/---

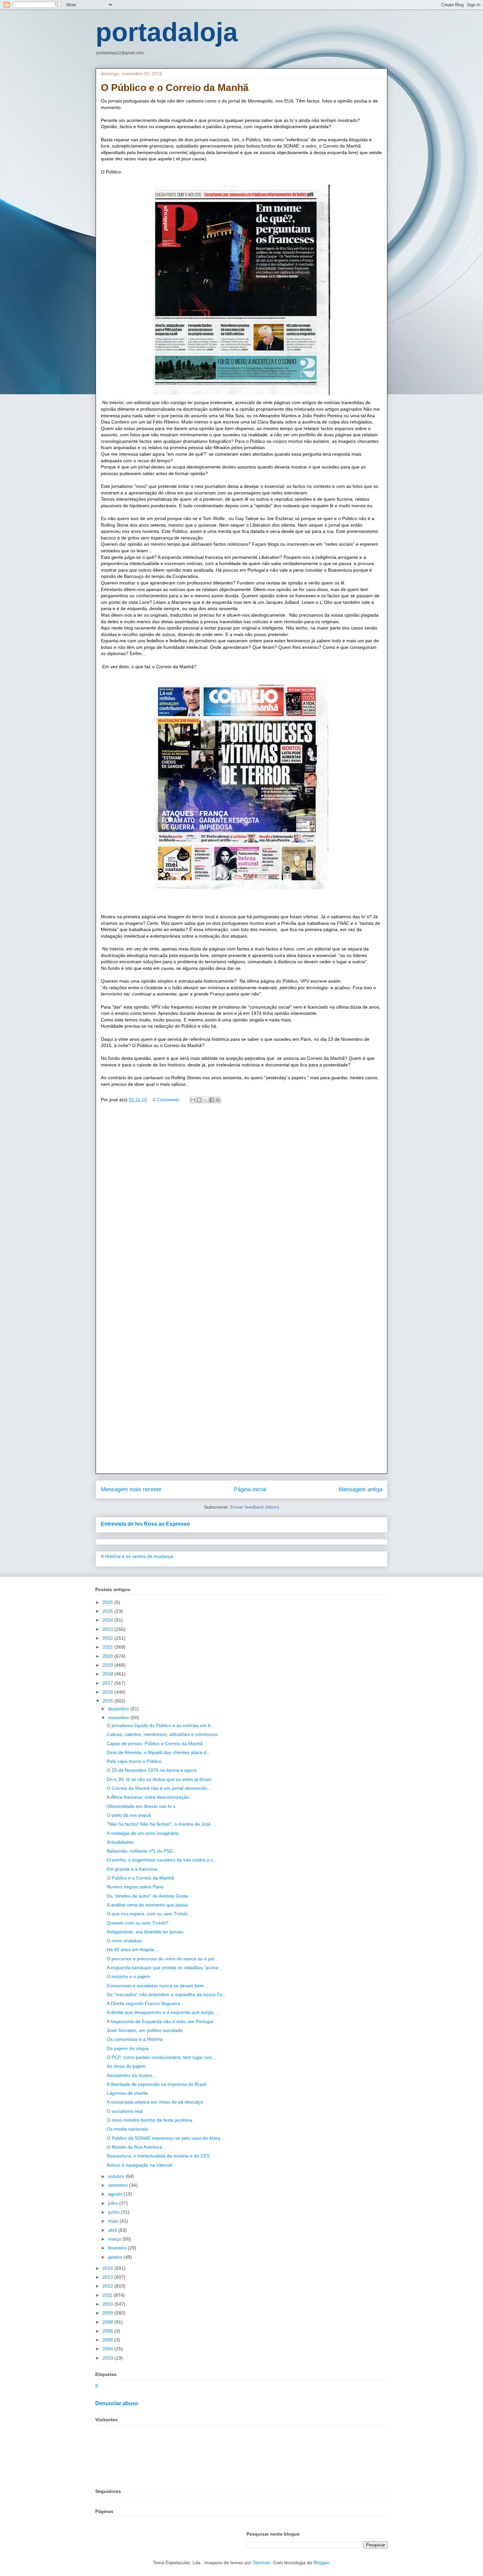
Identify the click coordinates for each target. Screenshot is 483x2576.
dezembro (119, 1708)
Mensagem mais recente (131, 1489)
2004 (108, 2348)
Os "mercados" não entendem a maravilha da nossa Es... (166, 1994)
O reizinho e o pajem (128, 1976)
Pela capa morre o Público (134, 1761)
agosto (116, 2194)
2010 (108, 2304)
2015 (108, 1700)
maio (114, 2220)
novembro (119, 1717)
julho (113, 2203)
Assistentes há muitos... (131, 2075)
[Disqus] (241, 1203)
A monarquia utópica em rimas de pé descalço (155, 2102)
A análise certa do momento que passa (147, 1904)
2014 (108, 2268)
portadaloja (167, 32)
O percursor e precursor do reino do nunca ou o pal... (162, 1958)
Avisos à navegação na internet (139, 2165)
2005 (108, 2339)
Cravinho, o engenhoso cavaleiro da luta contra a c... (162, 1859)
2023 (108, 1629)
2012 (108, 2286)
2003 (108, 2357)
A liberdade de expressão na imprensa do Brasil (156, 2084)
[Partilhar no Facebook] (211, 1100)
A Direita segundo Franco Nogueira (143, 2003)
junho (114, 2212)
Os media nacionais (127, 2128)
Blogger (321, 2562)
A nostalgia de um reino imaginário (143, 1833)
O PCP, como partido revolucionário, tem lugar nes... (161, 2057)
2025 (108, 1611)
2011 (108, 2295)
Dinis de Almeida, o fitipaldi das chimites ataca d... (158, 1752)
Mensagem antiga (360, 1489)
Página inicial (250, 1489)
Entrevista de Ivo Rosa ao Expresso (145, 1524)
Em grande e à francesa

\---

» EXERCISE AIM
Print the lines from the beginning of the records up to and including the line containing "2005 (108, 2339)", word for word, with no pictures.

» RESULT FOR THIS EXERCISE
Identify the click coordinates for each target. Screenshot is 483x2576.
dezembro (119, 1708)
Mensagem mais recente (131, 1489)
2004 (108, 2348)
Os "mercados" não entendem a maravilha da nossa Es... (166, 1994)
O reizinho e o pajem (128, 1976)
Pela capa morre o Público (134, 1761)
agosto (116, 2194)
2010 (108, 2304)
2015 (108, 1700)
maio (114, 2220)
novembro (119, 1717)
julho (113, 2203)
Assistentes há muitos... (131, 2075)
[Disqus] (241, 1203)
A monarquia utópica em rimas de pé descalço (155, 2102)
A análise certa do momento que passa (147, 1904)
2014 (108, 2268)
portadaloja (167, 32)
O percursor e precursor do reino do nunca ou o pal... (162, 1958)
Avisos à navegação na internet (139, 2165)
2005 (108, 2339)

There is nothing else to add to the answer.